BIşgalci
Çin devleti 1980’li yılların başından itibaren sözde “Serbest piyasa ekonomisi sistemine geçme” ve
“Batıya
açılma” sloganları altında öncelikle işgali altında
bulunan ve batıya açılma yolu üzerinde bulunan Doğu
Türkistan’ı pürüzsüz olarak kendi bünyesine katma
faaliyetlerine hız verdi. Mao’nun ölümüne kadar ki geçen
süreyi dışa kapalı olma yüzünden kayıp yıllar olarak
değerlendiren Deng Şiao Ping ve hempaları son derece
acımasız ve insanlık dışı uygulamalarla Doğu Türkistan
toprakları üzerine yüklendiler.
O dönemde
Çin’den bir milyonu aşkın Çinli asker getirilerek Doğu
Türkistan’ın en hassas bölgelerine yerleştirildi. 1990
yılının başlarından itibaren bağımsızlıklarını kazanan
ve Doğu Türkistan’a sınırı bulunan Kazakistan ve
Kırgızistan ile sözde sınır güvenliği anlaşmaları başta
olmak üzere çeşitli anlaşmalar yaparak Batı Türkistan
taraflarından Doğu Türkistan’a sızması ihtimali olan
bağımsızlık rüzgârının önünü kesmek için panik içinde
çok büyük bir çaba harcadılar.
Ayrıca,
1995 yılının Mart aylarında komünist Çin devleti
yetkililerince, dış ülkelerde faaliyet yürütmekte olan
Doğu Türkistan Bağımsızlık yanlılarının faaliyetlerini
durdurmak ve onlara engel olmak için 450 milyon dolarlık
bir meblağın ayrılmış olduğu ve bu hususta gerekirse
sınırsız harcama yapılması gerektiğinin deklare edildiği
haberleri alınmıştı.
Çin
devletinin dış ülkelerdeki sadık köleleri olan bir takım
mankurtlar hemen kolları sıvadılar ve efendilerine
hizmet etmede birbirleri ile yarış içinde işe giriştiler.

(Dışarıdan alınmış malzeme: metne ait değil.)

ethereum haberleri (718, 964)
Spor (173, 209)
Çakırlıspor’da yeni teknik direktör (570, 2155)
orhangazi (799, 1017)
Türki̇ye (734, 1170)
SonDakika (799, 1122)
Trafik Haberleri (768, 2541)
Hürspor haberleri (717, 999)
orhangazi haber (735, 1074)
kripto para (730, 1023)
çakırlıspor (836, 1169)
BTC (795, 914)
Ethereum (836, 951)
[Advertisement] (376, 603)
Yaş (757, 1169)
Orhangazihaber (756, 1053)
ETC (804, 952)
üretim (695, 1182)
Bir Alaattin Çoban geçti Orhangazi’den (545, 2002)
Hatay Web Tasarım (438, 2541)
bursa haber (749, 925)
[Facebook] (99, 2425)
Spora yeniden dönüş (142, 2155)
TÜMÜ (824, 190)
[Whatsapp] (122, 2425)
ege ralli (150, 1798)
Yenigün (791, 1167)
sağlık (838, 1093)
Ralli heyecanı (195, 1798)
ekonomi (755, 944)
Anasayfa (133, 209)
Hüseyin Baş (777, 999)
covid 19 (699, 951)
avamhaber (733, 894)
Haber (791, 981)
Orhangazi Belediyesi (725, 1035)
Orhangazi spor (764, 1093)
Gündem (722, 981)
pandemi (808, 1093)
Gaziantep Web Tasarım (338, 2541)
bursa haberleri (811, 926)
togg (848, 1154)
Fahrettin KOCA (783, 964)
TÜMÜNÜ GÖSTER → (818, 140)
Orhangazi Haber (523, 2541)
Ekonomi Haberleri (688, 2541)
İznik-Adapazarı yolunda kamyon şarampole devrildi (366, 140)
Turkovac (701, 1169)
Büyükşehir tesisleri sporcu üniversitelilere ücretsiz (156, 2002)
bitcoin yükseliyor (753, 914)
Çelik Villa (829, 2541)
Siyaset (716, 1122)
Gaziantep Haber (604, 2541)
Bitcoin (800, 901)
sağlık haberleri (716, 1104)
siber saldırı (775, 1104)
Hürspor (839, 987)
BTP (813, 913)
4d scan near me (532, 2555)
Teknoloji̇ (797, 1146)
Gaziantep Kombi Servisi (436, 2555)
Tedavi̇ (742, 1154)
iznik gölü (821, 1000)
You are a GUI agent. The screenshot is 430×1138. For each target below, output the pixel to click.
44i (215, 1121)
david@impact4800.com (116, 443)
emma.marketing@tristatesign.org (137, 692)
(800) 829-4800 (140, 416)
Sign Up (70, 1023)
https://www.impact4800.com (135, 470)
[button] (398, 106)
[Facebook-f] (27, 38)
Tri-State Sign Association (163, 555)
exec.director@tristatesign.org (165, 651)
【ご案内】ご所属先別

Söz konusu melanetlerine Kazakistan ve Kırgızistan ile
başladılar. Bu bölgelerde yaptıkları birkaç parça
yatırım ile çiçeği burnunda liderleri kafakola almayı
başardılar. Çünkü oralarda o günlerde mevcut otorite
boşluğu içerisinde para için her şeyi yapabilecek
mizaçta çokça insan müsveddesi bulabilmek mümkündü. Bu
yüzden bu Türk bölgelerinde çok uzun zamandan beri
yerleşik bulunan onlarca kahraman Doğu Türkistan
evlatları faili meçhul cinayetlere kurban gittiler.
Kazakistan ve Kırgızistan’a Çin zulmü yüzünden sığınan
bazı gençler de Kazak ve Kırgız hükümetlerince Çin
cellâtlarına teslim edildiler, ya da çok ağır hapis
cezalarına çarptırıldılar. Çin ajanları ellerini
kollarını sallaya, sallaya o bölgelerde cirit attılar.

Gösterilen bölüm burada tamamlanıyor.